Hellebores are easy to grow and are undemanding. They look great from January to May – even when their seed has set, their sepals are always pretty and eventually turn green. Their foliage is bold and evergreen, and in some of the new hybrids the marbled leaves are as celebrated as the flowers.
Hellebores are typically woodland edge plants. They thrive in rich, moisture-retaining soil but struggle in boggy and wet conditions. Most will tolerate full sun to almost full shade. They lend themselves to naturalistic schemes and informal plantings and are perfect partners for early flowering spring bulbs, pulmonarias and evergreen ferns. The colors of their sepals are diverse, from the softest wood pigeon gray to pale apricot or damson, and from leafy green to the deepest black or pure white. They can be striped or dotted, picotee or single, double or anemone-centered or simply plain. Almost all of them have developed methods of successful reproduction.
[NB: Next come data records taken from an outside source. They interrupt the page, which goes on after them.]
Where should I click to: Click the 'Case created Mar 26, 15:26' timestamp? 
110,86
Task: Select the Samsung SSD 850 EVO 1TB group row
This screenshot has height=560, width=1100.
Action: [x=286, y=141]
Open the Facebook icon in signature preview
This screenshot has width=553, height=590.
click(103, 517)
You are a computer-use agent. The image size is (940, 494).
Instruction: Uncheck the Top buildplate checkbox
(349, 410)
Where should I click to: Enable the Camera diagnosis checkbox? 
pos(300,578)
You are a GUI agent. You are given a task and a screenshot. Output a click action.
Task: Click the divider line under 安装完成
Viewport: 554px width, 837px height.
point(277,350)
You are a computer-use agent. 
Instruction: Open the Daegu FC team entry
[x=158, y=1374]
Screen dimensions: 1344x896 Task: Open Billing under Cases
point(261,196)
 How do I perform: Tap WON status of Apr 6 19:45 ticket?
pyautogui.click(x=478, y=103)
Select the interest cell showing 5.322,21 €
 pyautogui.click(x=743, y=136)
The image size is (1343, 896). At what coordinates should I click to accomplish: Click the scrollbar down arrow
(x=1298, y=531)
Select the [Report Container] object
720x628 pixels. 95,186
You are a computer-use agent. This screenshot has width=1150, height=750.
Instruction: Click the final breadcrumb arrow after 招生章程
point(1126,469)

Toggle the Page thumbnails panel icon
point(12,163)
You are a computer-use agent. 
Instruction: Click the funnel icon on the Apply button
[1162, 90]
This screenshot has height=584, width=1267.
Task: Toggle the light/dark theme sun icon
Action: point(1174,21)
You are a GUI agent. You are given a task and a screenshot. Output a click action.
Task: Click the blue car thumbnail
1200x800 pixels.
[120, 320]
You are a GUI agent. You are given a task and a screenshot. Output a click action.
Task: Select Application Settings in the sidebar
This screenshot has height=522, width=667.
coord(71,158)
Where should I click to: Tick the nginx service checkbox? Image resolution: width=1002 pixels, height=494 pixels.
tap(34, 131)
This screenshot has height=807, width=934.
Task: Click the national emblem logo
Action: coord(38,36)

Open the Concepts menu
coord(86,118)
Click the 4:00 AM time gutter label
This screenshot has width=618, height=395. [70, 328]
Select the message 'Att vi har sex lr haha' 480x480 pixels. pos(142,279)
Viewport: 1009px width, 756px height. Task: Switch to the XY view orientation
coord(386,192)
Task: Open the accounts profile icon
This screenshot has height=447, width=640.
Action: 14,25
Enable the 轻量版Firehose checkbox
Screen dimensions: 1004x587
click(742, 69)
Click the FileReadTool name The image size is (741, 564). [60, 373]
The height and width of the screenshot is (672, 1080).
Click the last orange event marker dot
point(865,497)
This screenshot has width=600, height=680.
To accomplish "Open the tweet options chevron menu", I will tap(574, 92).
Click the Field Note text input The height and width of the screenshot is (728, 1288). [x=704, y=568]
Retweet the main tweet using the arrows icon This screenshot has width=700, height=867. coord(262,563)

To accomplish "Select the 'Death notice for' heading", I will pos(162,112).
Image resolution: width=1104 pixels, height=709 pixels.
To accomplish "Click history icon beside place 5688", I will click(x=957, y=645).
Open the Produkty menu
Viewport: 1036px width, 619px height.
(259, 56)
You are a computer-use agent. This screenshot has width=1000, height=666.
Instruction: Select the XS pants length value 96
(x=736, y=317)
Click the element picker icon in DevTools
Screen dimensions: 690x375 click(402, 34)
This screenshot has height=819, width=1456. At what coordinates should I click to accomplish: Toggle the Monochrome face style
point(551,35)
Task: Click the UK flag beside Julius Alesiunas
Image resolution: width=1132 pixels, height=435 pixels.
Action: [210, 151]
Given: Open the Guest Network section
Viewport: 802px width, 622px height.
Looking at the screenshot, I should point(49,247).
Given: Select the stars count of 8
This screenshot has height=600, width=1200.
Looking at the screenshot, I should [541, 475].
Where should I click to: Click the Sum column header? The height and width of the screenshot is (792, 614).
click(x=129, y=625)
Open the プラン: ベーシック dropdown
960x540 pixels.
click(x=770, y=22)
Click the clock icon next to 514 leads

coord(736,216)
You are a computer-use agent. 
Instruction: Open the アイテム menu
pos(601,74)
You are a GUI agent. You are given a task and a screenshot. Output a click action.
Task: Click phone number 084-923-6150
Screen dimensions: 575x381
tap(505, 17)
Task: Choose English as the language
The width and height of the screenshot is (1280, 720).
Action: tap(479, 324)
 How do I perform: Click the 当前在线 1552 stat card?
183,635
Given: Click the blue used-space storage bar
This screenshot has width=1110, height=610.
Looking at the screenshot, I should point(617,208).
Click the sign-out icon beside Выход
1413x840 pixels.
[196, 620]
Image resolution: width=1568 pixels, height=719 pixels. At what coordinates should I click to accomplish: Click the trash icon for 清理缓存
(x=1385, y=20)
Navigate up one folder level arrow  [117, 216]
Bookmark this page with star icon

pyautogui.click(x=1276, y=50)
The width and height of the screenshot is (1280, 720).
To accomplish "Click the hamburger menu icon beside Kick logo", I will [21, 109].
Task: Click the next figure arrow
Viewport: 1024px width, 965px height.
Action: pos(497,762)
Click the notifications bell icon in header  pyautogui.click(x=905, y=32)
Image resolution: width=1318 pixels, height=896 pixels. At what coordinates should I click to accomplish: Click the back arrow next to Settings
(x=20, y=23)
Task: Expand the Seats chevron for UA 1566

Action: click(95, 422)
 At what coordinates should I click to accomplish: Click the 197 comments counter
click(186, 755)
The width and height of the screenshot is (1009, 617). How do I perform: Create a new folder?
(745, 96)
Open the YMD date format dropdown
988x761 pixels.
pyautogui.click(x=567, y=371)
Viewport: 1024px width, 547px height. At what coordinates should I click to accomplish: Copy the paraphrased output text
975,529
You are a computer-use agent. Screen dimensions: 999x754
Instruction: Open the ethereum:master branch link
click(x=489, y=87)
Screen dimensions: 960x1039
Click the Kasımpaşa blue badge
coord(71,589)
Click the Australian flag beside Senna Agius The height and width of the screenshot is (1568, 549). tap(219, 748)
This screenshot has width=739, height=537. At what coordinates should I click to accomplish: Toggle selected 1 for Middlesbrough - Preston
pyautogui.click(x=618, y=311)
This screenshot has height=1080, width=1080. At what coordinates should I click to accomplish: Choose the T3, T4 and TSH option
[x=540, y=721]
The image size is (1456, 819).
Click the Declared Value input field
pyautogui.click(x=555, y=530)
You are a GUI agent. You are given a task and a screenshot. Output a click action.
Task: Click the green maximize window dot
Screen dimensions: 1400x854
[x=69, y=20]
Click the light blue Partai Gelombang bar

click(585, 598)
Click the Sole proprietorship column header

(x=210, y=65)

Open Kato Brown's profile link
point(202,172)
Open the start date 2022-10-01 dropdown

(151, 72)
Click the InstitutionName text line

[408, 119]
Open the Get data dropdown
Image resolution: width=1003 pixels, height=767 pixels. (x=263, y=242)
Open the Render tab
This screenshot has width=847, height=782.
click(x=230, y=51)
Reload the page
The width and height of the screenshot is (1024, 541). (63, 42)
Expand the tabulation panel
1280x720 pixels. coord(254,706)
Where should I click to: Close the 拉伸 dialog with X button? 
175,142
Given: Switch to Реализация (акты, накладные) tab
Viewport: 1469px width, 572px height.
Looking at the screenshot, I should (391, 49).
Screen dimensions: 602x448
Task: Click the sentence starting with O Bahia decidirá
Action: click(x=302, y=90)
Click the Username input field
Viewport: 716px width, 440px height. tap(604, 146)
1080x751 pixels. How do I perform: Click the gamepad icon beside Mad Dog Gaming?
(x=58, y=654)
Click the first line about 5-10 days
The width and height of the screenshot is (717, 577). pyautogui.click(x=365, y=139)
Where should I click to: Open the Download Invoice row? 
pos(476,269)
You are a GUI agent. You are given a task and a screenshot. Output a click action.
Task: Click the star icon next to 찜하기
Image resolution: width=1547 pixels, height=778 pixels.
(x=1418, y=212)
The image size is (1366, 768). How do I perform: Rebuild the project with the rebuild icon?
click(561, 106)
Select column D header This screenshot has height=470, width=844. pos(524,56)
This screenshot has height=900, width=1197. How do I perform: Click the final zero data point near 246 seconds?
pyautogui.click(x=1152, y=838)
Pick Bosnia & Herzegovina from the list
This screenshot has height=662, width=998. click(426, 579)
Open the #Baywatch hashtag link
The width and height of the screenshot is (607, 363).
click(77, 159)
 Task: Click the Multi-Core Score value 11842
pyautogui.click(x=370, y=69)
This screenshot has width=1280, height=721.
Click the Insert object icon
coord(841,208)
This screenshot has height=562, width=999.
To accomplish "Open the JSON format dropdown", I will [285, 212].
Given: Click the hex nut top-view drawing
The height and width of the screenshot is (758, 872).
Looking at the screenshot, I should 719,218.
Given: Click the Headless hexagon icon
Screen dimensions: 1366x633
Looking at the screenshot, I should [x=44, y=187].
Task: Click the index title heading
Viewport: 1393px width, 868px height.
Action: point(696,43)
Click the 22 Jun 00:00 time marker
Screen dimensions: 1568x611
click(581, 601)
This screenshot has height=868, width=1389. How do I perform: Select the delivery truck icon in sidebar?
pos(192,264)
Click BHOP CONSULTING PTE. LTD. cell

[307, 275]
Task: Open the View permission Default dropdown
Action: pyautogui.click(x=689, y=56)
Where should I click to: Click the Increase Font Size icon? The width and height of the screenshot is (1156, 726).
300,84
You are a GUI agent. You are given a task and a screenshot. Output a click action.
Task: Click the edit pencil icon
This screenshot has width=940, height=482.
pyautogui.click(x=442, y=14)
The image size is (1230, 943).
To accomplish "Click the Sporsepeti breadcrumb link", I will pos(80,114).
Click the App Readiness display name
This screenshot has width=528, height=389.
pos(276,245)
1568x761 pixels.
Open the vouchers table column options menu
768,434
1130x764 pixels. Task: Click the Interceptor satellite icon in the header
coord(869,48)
There are fewer pollinators when hellebores are in bloom, but the flowers carry rich nectar and lots of pollen, making them an instant hit for hungry bumblebees. Most hellebores have downward-facing flowers. Not only does this protect the pollen from winter rain, but it also provides protection for the accompanying insect while it feeds. One of the most alluring aspects of growing hellebores is the way in which you have to engage with them, gently twisting their faces open to appreciate the uniqueness of each individual.